Georgia’s Chief Justice to Retire
The Associated Press,
February 9, 2005
ATLANTA—The chief justice of
Georgia’s Supreme Court, Norman Fletcher, will retire this summer after 15
years on the court.
Fletcher, 70, announced his retirement Wednesday in his
annual State of the Judiciary address to the Legislature. Fletcher has been
chief justice for four years.
Gov. Sonny Perdue will appoint Fletcher’s successor.
The chief justice job regularly rotates, and Justice Leah Ward Sears was
already scheduled to take a four-year turn at chief justice starting June 30.

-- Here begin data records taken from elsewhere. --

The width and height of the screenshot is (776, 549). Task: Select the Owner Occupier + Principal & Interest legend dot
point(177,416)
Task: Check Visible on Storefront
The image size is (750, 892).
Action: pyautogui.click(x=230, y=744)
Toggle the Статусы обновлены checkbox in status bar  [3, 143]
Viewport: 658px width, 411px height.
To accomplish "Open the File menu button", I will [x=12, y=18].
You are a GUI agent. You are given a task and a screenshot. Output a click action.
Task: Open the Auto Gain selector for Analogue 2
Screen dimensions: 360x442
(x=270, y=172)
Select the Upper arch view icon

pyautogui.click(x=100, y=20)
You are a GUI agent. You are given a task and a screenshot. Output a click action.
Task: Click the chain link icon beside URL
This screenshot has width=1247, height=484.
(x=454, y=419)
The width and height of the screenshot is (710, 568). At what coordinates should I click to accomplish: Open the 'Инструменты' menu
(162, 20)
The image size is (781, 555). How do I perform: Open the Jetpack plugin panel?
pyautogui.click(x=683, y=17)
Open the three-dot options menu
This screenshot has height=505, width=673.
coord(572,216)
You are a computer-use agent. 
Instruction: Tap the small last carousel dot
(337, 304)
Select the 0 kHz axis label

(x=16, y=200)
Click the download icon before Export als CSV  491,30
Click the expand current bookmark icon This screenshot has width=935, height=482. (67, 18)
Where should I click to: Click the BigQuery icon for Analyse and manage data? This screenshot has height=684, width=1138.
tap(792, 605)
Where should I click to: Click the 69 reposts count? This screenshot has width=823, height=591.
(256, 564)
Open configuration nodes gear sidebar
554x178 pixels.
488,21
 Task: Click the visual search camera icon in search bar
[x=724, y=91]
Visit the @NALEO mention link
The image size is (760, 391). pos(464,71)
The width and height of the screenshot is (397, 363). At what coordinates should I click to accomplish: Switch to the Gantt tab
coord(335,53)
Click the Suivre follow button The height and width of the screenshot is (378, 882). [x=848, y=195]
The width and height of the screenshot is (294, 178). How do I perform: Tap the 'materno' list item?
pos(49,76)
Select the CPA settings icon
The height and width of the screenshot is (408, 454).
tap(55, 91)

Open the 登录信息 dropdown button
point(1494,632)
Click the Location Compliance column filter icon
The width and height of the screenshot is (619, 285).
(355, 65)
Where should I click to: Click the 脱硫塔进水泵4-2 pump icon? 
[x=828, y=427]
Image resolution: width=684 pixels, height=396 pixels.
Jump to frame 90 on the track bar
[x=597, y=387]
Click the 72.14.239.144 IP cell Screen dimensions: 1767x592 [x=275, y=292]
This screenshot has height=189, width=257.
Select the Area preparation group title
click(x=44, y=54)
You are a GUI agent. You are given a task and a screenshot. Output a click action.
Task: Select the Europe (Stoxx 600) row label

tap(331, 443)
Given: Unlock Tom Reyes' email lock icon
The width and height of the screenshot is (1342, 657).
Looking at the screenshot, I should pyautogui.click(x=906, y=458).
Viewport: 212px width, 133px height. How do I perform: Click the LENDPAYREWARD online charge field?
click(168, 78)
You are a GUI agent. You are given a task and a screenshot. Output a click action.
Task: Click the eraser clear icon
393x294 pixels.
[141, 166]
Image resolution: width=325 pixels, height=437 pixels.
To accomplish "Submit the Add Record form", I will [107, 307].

In Fletcher’s time on the court, decisions included
striking down Georgia’s sodomy and fornication laws and outlawing the
electric chair in state executions.
Fletcher told lawmakers that he considered his main
accomplishment to be directing an overhaul of Georgia’s indigent defense
system, or the method of providing lawyers for poor defendants. Fletcher
pushed for and oversaw a new, statewide network of public defender offices to
replace a patchwork system that Fletcher and other lawyers said led to uneven
justice.
“The creation of the public defender system was a good,
right and just thing,” he said. “Because the system is alive and well, I
am filled with joy, a joy that will be with me the remainder of my life.”
Lawmakers gave Fletcher a standing ovation.
“We thank you sincerely for your long public
service,” said Lt. Gov. Mark Taylor, who presided over the joint session.